I don't see how the downgrading is going to get a lot simpler than IMAA.
You're going to need IDNA for the domain part so that ASCII-only MUAs
can reply to messages (which involves looking up the domain in DNS).
That means you already need Punycode and Nameprep, which are the two
main sources of complexity in IMAA.

Simon Josefsson <***@extundo.com> wrote:

> adopting the ASCII-encode approach risk decreasing the quality of
> protocols that do not have the same restrictions for which IDNA/IMAA
> was developed. Instead of using Unicode and UTF-8 directly for
> internationalized strings, it could be tempting to propose that
> protocols should use ASCII-encoded Unicode a'la IDNA/IMAA because it
> is used elsewhere. The argument is that IDNA/IMAA will "leak" into
> the protocol, so you better handle it somehow.

In protocols that are accessible to legacy software, ACE forms *will*
leak in, and therefore they better be handled correctly.

In new protocols that are accessible only to new software, it would be
possible to require that software to act as a gatekeeper to prevent ACE
forms from leaking in. That might make life easier for internal agents
that don't normally interact with users, because they wouldn't need to
have ToASCII and ToUnicode. User-visible agents, however, would still
want those operations, to handle cases where users manually copy ACE
forms from other applications.

AMC

John Cowan

2003-10-27 01:58:37 UTC

Permalink

Adam M. Costello scripsit:

> In any case, I think it would be good if receivers do not assume that
> text is already normalized; they should perform normalization whenever
> they want text to be normalized. Then it will not be necessary for
> senders to perform normalization. The implementation cost is the
> same whether the code is inside the senders or inside the receivers.
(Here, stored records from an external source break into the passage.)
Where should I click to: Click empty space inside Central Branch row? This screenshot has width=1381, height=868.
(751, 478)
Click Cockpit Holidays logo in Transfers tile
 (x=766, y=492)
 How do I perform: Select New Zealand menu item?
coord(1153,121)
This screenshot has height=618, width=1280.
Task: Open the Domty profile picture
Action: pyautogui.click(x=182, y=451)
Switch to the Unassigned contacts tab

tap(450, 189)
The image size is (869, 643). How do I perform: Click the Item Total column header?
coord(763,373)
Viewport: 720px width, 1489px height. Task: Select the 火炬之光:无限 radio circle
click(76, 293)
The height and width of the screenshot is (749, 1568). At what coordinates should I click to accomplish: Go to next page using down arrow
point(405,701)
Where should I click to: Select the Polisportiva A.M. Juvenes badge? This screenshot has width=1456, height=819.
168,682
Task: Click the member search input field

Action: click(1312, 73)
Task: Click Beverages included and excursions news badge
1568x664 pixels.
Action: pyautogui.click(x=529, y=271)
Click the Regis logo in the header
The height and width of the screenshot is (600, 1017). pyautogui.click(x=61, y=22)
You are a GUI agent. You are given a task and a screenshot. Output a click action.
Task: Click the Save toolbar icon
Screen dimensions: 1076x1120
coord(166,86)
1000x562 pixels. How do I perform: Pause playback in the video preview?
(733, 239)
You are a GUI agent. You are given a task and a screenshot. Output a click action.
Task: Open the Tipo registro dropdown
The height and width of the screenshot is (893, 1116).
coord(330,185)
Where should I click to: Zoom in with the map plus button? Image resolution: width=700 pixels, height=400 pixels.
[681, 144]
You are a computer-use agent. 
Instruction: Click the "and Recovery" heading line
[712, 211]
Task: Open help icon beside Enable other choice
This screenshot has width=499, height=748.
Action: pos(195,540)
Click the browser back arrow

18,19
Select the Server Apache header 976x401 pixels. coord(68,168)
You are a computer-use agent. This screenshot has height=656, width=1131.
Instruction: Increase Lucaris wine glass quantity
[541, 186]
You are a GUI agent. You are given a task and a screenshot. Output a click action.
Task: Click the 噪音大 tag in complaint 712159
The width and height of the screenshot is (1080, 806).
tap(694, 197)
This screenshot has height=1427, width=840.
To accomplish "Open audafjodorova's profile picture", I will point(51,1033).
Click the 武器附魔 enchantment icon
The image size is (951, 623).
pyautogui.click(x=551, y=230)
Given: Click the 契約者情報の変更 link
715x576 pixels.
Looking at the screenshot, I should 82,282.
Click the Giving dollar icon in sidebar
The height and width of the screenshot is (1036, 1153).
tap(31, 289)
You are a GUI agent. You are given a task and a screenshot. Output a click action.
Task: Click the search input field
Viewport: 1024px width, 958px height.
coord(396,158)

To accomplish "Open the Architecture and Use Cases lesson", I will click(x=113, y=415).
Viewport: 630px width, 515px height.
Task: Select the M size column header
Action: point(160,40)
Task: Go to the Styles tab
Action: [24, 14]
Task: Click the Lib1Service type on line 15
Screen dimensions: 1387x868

This is true for person-to-person email, but not for mailing list
postings, which are formally equivalent. There, the efficiency is
much superior if senders MUST normalize and receivers SHOULD check
normalization, checking being much less costly than normalizing in
most cases.

> Forbidding unnormalized text on the wire doesn't do much except to make
> troubleshooting more difficult for humans, who cannot see the difference
> between normalized and unnormalized text. It's not as if unnormalized
> text is ambiguous. It makes sense to forbid ambiguous constructions
> like "***@foo@bar", but unnormalized text is not ambiguous--you
> can determine exactly what was intended by normalizing it yourself.

But if it is signed, you will destroy the digital signature. What is
worse, a sender of unnormalized text may be able to spoof a receiver.
See the W3C's CharMod draft (http://www.w3.org/TR/charmod) for details.

--
What is the sound of Perl? Is it not the John Cowan
sound of a [Ww]all that people have stopped ***@reutershealth.com
banging their head against? --Larry http://www.ccil.org/~cowan

Paul Hoffman / IMC

2003-10-27 02:09:02 UTC

Permalink

At 8:58 PM -0500 10/26/03, John Cowan wrote:
> > In any case, I think it would be good if receivers do not assume that
>> text is already normalized; they should perform normalization whenever
>> they want text to be normalized. Then it will not be necessary for
>> senders to perform normalization. The implementation cost is the
>> same whether the code is inside the senders or inside the receivers.
>
>This is true for person-to-person email, but not for mailing list
>postings, which are formally equivalent. There, the efficiency is
>much superior if senders MUST normalize and receivers SHOULD check
>normalization, checking being much less costly than normalizing in
>most cases.

It is fairly "costly" both for the sender and for the receiver if the
receiver (which is an MTA, not an MUA) bounces messages because the
sender didn't get the same form as the receiving MTA demanded. That
is, the sender would see an error that he/she could not figure out,
and the receiver would, well, never receive.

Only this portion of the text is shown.